_Problem to solve_. Every line from the one with "The height and width of the screenshot is (1558, 784)." to the one with "Given: Select the scene number 6 value", including those two, is to be copied exactly; all other lines of the entries below are left out.
»»
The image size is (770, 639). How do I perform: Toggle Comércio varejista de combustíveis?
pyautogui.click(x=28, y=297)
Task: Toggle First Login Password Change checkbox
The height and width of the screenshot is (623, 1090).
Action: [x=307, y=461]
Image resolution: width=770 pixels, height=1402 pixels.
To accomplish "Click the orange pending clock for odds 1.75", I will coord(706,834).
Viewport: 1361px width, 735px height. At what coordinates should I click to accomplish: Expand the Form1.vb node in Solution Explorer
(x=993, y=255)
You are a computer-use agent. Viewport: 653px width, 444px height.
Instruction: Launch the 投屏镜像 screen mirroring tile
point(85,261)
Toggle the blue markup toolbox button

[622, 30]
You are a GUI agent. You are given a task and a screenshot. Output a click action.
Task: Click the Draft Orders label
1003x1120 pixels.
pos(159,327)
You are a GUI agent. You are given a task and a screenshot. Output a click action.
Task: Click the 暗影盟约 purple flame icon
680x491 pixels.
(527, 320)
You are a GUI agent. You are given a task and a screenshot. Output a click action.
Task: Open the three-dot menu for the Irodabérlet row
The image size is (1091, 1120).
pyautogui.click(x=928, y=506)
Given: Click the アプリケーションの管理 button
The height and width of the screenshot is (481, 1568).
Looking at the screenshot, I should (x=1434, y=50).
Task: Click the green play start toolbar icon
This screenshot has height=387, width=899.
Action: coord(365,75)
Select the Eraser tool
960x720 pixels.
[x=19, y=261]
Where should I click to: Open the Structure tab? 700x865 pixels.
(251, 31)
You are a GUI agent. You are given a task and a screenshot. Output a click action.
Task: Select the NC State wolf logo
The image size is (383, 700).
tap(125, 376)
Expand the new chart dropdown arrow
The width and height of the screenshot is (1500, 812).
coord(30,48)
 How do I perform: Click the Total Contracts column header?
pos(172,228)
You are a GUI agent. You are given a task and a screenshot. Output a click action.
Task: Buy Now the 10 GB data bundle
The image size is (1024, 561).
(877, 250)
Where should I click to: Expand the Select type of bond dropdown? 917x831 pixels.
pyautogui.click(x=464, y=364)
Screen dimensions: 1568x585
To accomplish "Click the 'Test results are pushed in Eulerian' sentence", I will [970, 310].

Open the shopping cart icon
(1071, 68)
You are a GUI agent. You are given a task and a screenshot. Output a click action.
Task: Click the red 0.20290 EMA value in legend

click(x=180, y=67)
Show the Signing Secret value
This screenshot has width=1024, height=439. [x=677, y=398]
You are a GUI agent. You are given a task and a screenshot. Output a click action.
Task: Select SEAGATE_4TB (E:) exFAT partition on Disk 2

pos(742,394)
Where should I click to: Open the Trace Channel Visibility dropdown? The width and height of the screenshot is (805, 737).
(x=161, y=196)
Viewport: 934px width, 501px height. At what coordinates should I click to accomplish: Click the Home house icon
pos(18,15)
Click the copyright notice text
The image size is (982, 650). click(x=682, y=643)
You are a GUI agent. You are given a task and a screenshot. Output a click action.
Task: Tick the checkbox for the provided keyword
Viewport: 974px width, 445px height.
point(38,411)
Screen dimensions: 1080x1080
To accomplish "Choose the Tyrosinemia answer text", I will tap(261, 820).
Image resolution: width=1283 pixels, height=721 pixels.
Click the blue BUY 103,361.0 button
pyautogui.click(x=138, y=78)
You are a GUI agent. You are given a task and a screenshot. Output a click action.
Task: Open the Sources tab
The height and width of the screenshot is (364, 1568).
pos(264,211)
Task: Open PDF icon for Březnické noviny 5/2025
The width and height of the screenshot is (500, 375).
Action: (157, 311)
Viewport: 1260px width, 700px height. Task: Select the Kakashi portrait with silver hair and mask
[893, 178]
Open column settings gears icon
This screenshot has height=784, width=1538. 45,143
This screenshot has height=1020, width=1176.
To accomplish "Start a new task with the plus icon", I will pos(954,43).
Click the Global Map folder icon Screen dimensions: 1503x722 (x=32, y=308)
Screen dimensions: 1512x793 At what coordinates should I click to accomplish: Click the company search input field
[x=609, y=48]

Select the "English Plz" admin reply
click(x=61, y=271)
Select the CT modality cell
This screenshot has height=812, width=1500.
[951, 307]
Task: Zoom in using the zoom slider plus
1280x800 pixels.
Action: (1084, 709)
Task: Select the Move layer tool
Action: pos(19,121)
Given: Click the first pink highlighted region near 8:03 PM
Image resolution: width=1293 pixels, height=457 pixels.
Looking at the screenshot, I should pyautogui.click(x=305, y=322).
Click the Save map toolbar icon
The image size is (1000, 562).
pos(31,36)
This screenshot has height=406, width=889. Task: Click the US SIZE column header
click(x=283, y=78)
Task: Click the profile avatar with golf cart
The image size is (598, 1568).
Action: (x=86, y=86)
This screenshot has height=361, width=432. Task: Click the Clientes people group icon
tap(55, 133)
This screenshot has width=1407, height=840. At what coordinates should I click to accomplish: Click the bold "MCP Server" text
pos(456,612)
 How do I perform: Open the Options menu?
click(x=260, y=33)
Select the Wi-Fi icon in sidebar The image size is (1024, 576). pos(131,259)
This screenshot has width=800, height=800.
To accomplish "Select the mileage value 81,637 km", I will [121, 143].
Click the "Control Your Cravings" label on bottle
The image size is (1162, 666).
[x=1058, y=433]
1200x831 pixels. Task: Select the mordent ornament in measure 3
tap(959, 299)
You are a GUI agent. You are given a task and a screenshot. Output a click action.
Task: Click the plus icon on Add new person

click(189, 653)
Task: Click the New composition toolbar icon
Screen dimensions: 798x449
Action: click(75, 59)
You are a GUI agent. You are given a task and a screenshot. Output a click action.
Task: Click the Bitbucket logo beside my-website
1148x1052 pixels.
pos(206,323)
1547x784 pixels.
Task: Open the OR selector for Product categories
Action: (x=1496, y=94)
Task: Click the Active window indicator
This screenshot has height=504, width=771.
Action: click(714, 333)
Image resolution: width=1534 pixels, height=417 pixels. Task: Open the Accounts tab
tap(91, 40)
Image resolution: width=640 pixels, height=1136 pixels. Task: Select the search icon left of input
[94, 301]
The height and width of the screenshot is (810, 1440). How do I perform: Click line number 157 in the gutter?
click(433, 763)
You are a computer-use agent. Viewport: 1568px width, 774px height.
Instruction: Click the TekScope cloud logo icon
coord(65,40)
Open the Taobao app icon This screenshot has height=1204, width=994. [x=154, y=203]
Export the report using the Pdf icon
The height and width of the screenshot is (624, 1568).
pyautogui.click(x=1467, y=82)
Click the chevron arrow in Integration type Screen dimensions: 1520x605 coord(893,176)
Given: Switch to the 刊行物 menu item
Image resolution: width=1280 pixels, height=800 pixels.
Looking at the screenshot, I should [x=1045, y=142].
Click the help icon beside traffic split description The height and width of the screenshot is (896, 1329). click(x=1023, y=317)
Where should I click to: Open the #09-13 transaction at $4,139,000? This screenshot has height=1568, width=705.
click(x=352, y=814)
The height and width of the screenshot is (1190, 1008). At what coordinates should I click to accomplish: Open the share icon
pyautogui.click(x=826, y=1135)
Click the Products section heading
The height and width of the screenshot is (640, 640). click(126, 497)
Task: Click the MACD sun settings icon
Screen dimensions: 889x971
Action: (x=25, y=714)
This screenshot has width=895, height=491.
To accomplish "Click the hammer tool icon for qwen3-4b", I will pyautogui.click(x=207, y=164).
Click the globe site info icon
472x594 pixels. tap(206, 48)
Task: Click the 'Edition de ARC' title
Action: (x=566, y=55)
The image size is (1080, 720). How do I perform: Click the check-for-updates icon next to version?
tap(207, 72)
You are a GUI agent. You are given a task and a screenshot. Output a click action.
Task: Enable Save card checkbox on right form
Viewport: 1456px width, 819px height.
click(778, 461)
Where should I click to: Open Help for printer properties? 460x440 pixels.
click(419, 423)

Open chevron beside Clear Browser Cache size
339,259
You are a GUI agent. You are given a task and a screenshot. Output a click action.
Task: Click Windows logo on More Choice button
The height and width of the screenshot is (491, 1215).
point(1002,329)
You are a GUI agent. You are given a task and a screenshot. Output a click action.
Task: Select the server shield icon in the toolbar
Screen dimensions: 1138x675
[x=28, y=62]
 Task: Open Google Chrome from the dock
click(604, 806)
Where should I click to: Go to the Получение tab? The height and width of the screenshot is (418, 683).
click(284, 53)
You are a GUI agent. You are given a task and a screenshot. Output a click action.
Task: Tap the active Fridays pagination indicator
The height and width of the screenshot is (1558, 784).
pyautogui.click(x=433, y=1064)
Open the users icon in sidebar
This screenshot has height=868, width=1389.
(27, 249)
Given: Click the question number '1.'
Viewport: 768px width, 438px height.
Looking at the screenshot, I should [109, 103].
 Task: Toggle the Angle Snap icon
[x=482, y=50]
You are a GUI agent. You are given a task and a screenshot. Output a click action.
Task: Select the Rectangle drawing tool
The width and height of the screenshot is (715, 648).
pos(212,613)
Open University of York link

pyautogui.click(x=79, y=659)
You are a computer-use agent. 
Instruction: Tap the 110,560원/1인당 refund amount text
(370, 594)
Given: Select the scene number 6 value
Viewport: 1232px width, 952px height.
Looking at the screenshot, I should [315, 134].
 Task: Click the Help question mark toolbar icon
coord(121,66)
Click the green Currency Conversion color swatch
««
_Solution to the problem_.
The height and width of the screenshot is (1558, 784).
pyautogui.click(x=433, y=1064)
Open the users icon in sidebar
This screenshot has height=868, width=1389.
(27, 249)
Given: Click the question number '1.'
Viewport: 768px width, 438px height.
Looking at the screenshot, I should [109, 103].
 Task: Toggle the Angle Snap icon
[x=482, y=50]
You are a GUI agent. You are given a task and a screenshot. Output a click action.
Task: Select the Rectangle drawing tool
The width and height of the screenshot is (715, 648).
pos(212,613)
Open University of York link

pyautogui.click(x=79, y=659)
You are a computer-use agent. 
Instruction: Tap the 110,560원/1인당 refund amount text
(370, 594)
Given: Select the scene number 6 value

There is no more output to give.